Added Bigoney: "It looks like they're looking around the room. Sometimes they will have startle reflex. Sometimes they may yawn or grunt or cry out. It's very difficult for people to accept that someone who looks awake is not."
More than 20,000 people in the United States are said to be in this persistent vegetative state. It's a term medical professionals have used for more than 30 years. Diagnosis is usually made after about three months of repeated observation and examination by a physician. Most patients are cared for in long-term care facilities or in their own homes by family members.
If the patient has said that he or she does not want life-sustaining measures, medical professionals will honor that request. Similarly, Mary Washington Hospital honors requests of adult members of the Jehovah's Witness faith who do not want blood transfusions.
"People have the right to refuse medical treatment," Bigoney said, "and people who have lost the ability to make their own decisions have the right to have medical treatment refused on their behalf."

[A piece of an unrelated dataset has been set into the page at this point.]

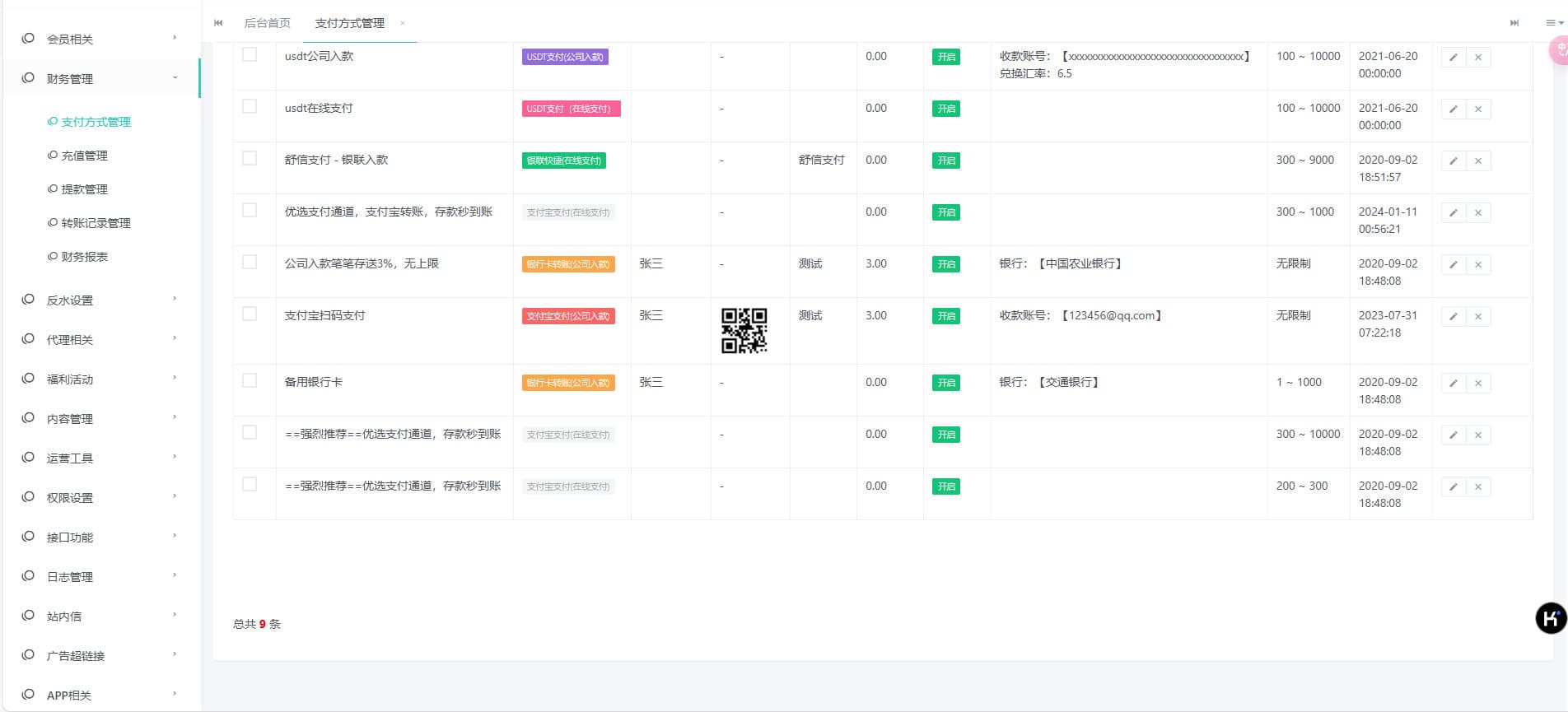Edit the 舒信支付 - 银联入款 row
Screen dimensions: 1568x712
point(1453,161)
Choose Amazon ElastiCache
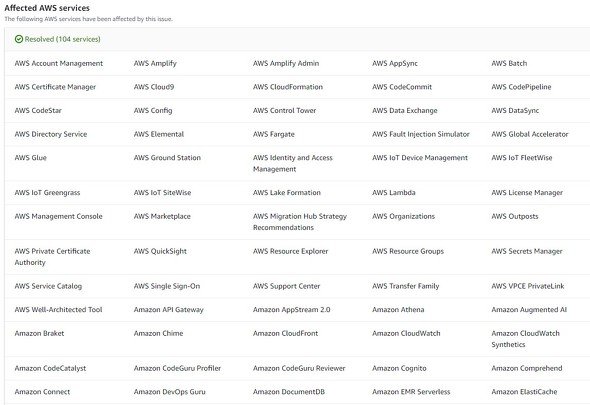 [x=524, y=391]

In Schiavo's case, she did not have a living will. But Michael Schiavo, her husband, has said she told him she did not want extreme life-sustaining measures taken, and the courts have so far honored that.
"The decision to remove the tube is certainly within acceptable medical standards," Bigoney said. "He appears to be the appropriate person making a decision in the appropriate way."
Bigoney said she hopes the intense interest in the case does not signal a change in the way society handles these cases, moving away from individual decision-making to more public involvement.
"We very much honored individual rights to control one's own life," Bigoney said. "We may be moving in another direction."
The case appears to have encouraged families to have conversations about the care they want if they are unable to speak for themselves.
"It's happening all over the place," said Janet Coleman, family service coordinator for Community Home Health and Hospice, a Fredericksburg hospice. "It's an easy thing to do."
Added Bigoney, "That, at least, is a positive thing. Maybe that will be Terri's legacy."